The independent and bipartisan board advises the president, Congress and the Commissioner of Social Security on the program, but does not have any decision-making authority. Chen, who served as the Romney campaigns policy director and is a research fellow at the conservative Hoover Institution at Stanford University, was deeply critical of the presidents management of federal entitlement programs during the campaign.
On retirement programs, the Presidents plan is laughable, Chen wrote in a memo to reporters two weeks before election day. With both Social Security and Medicare on the path to insolvency, the President has proposed to do nothing. The Social Security and Medicare Trustees have concluded that doing nothing the Presidents plan will result in seniors seeing their Social Security benefits cut by 25% in 2033 and that the Medicare Hospital Insurance Trust Fund will be exhausted in 2024. As President-elect Obama acknowledged in early 2009, we cant kick the can down the road any further. But rather than offering an honest proposal to protect and strengthen these programs, the President offers just more empty promises.
HOWEVER, anyone who actually bothered to look into the fact that this is a "bipartisan board" would note the following requirement:
"http://www.ssab.gov/AbouttheBoard/AuthorizingStatute.aspx
Structure and Membership of the Board
(c)(1) The Board shall be composed of 7 members who shall be appointed as follows:
(A) 3 members shall be appointed by the President, by and with the advice and consent of the Senate. Not more than 2 of such members shall be from the same political party.
(B) 2 members (each member from a different political party) shall be appointed by the President pro tempore of the Senate with the advice of the Chairman and the Ranking Minority Member of the Senate Committee on Finance.

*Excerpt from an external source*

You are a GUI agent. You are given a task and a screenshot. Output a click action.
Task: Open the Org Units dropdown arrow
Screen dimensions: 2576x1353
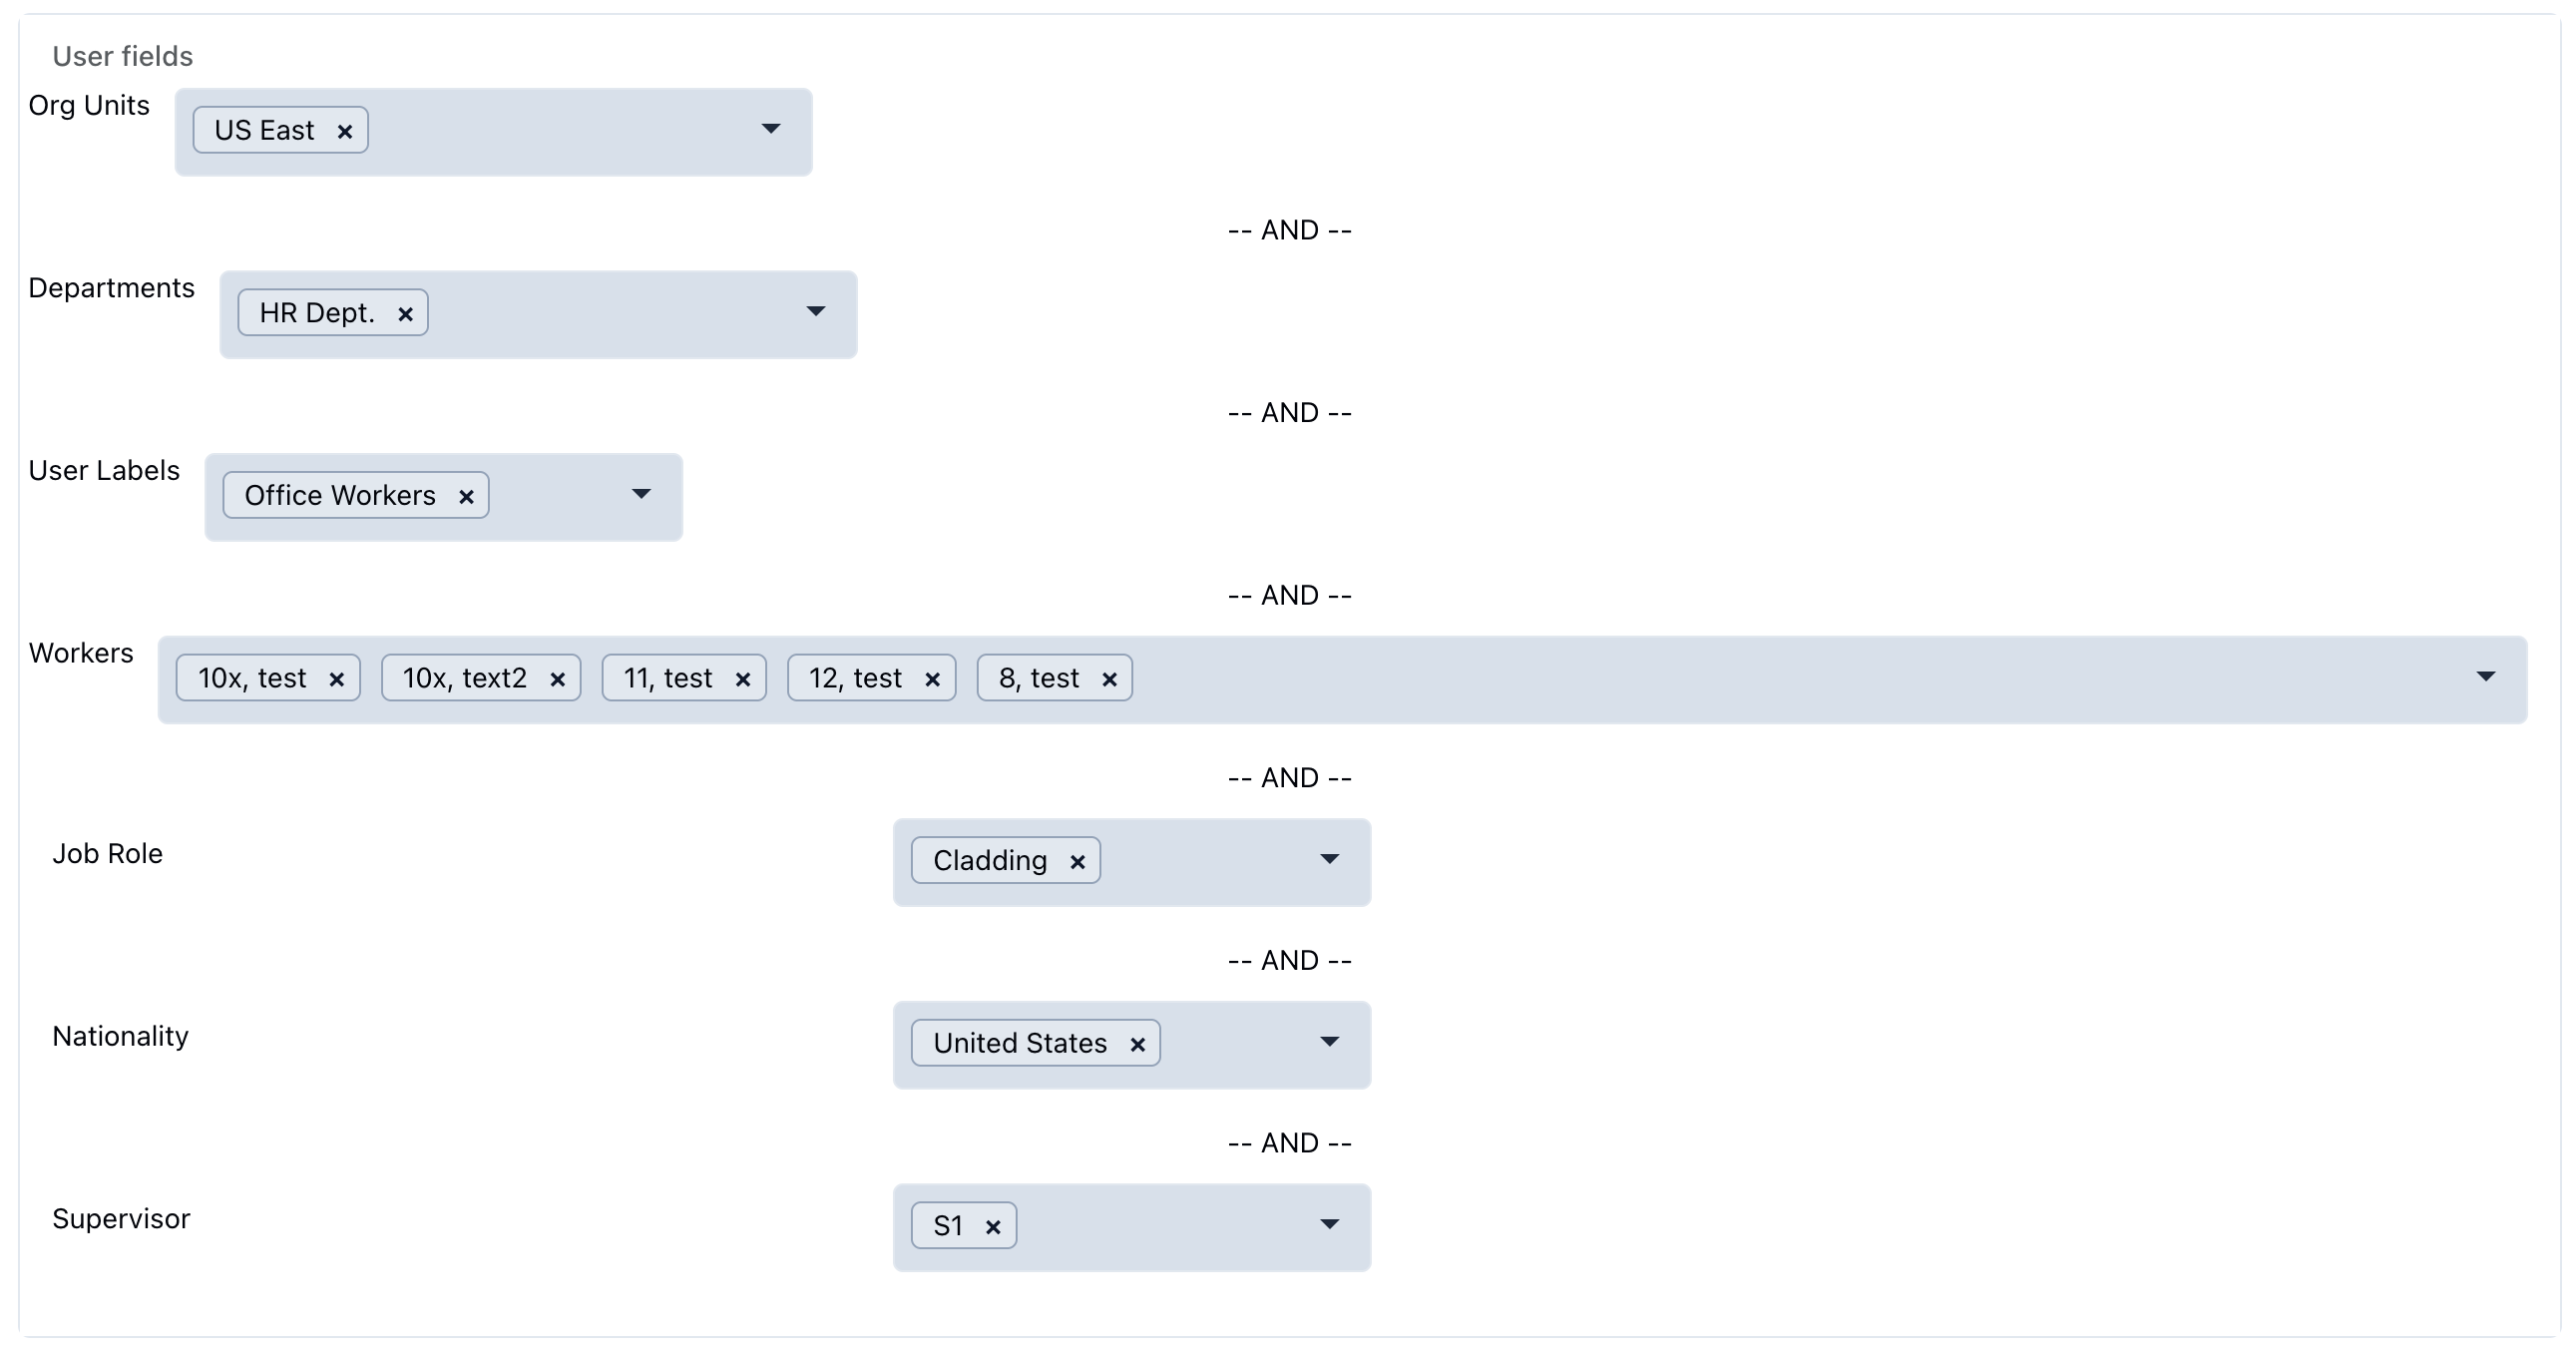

(C) 2 members (each member from a different political party) shall be appointed by the Speaker of the House of Representatives, with the advice of the Chairman and the Ranking Minority Member of the House Committee on Ways and Means."

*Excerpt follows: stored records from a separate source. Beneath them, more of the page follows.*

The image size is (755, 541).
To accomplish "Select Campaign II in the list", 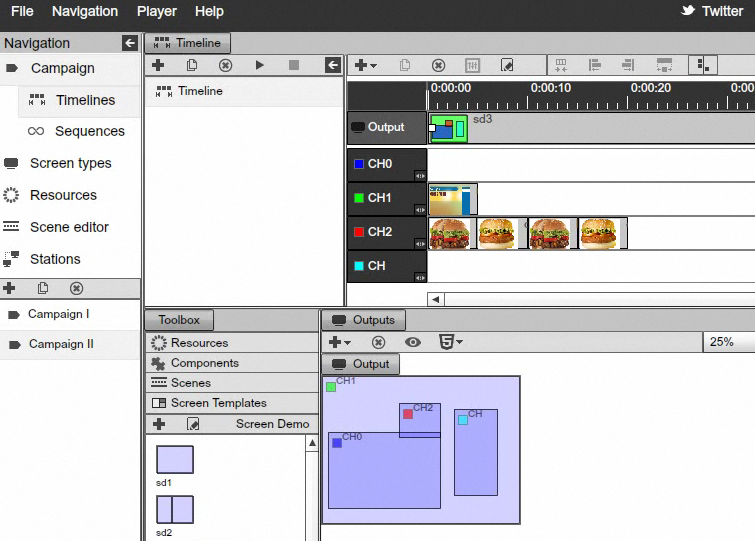I will (60, 344).
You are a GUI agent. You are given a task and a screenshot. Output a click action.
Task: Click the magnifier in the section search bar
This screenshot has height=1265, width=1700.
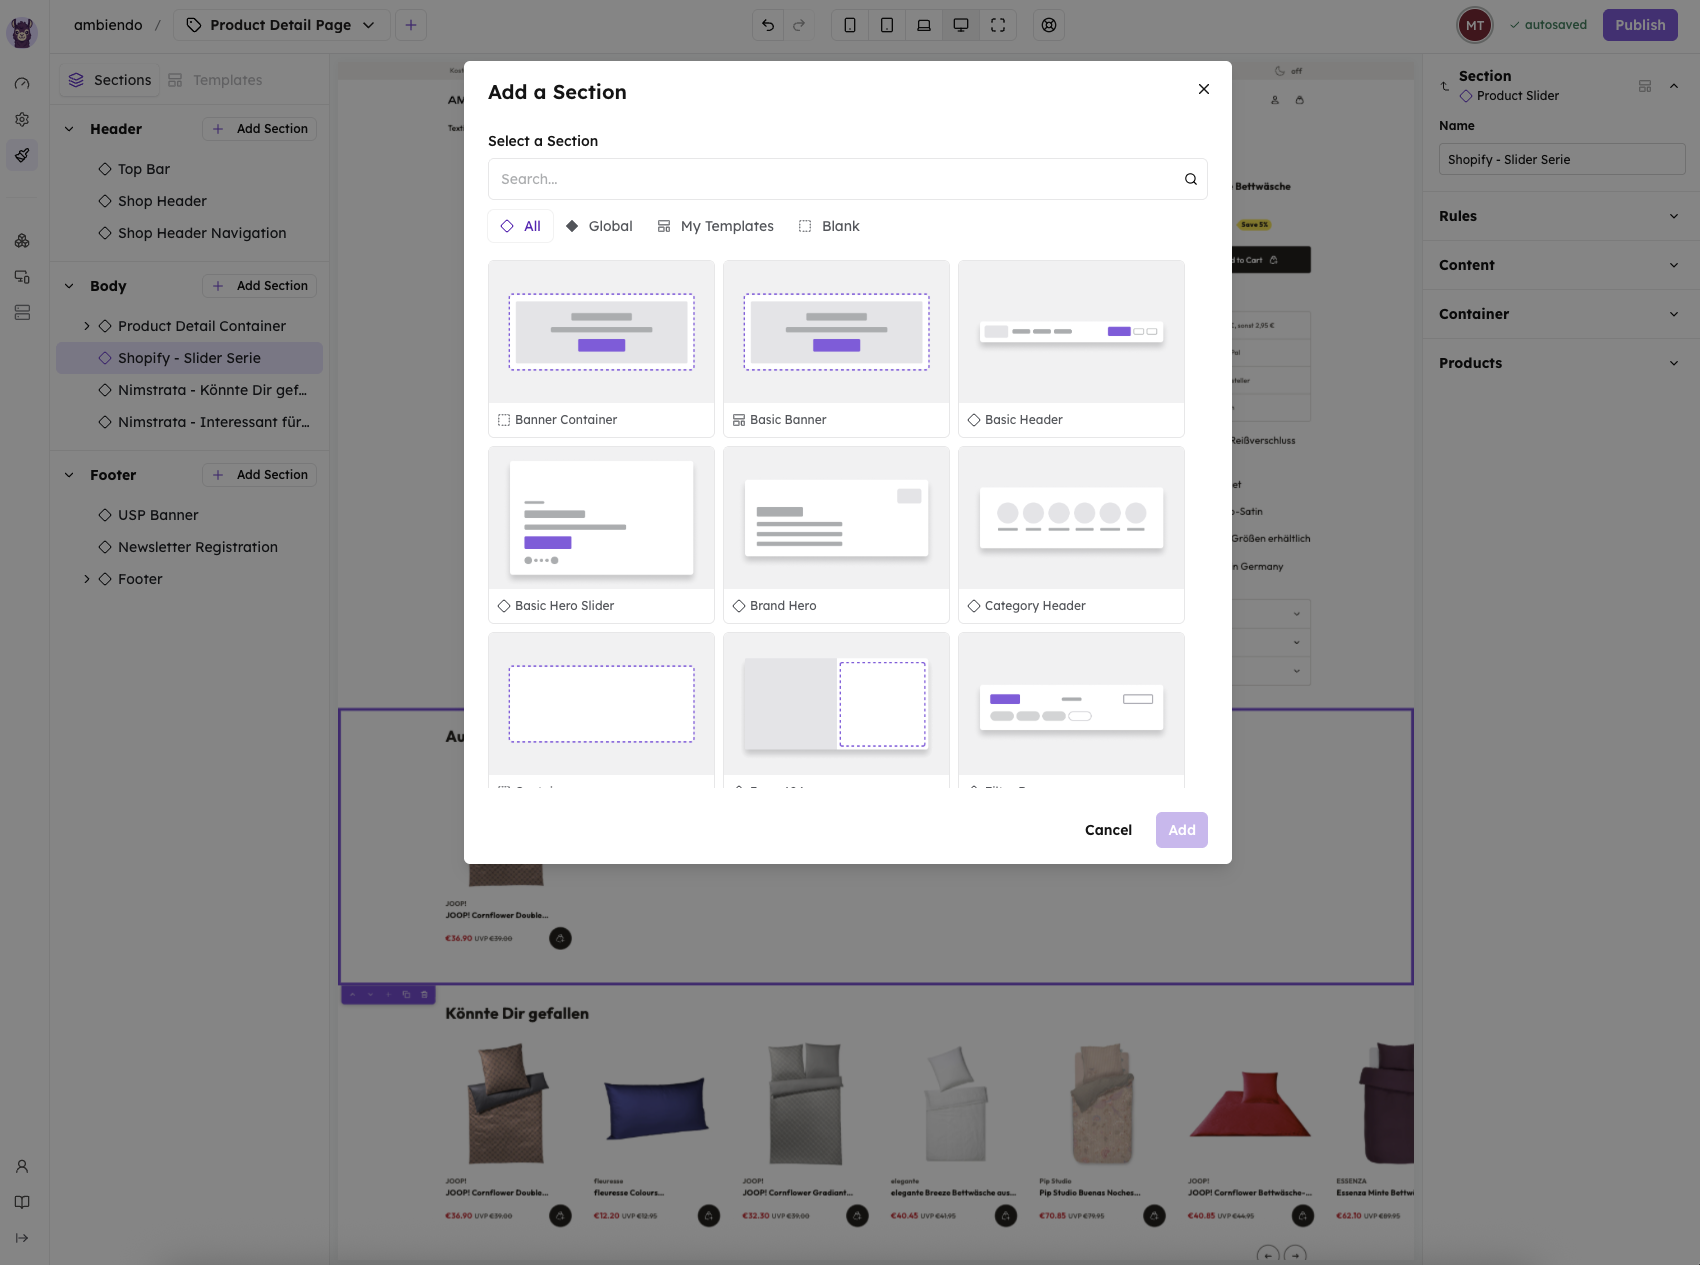1190,178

Oh.... So there have to be Republicans on this board. Oh.....
I'm sorry, no criticisms of Obama related to this are legitimate. He's not doing anything that is even remotely nefarious here. He's following the law and the practices of appointments to the advisory board that go back to the board's creation. Any insinuation of anything else related to this quite literally doesn't have to be paid attention to.
Scuba
(53,475 posts)What are their backgrounds?
Does the third member appointed by the President have to be a Republican, or simply not a Democrat? Why not an Independent or Green Party member?
Why does the article say ""President Barack Obama announced Monday that he is nominating Lanhee Chen" if in fact Chen was nominated by someone else?
It's one thing to comply with the requirement that only two member can be from the same Party, it's quite another to appoint a far-right-wing idealogue who has declared SS "on the path to insolvency" when that is simply not true.
I'm not saying the President betrayed us here, but the appointment of Chen is not in the best interests of the American People. The several posts I've seen like yours claim the President had no choice, but fail to make that case. Perhaps you can provide additional information to support your assertion.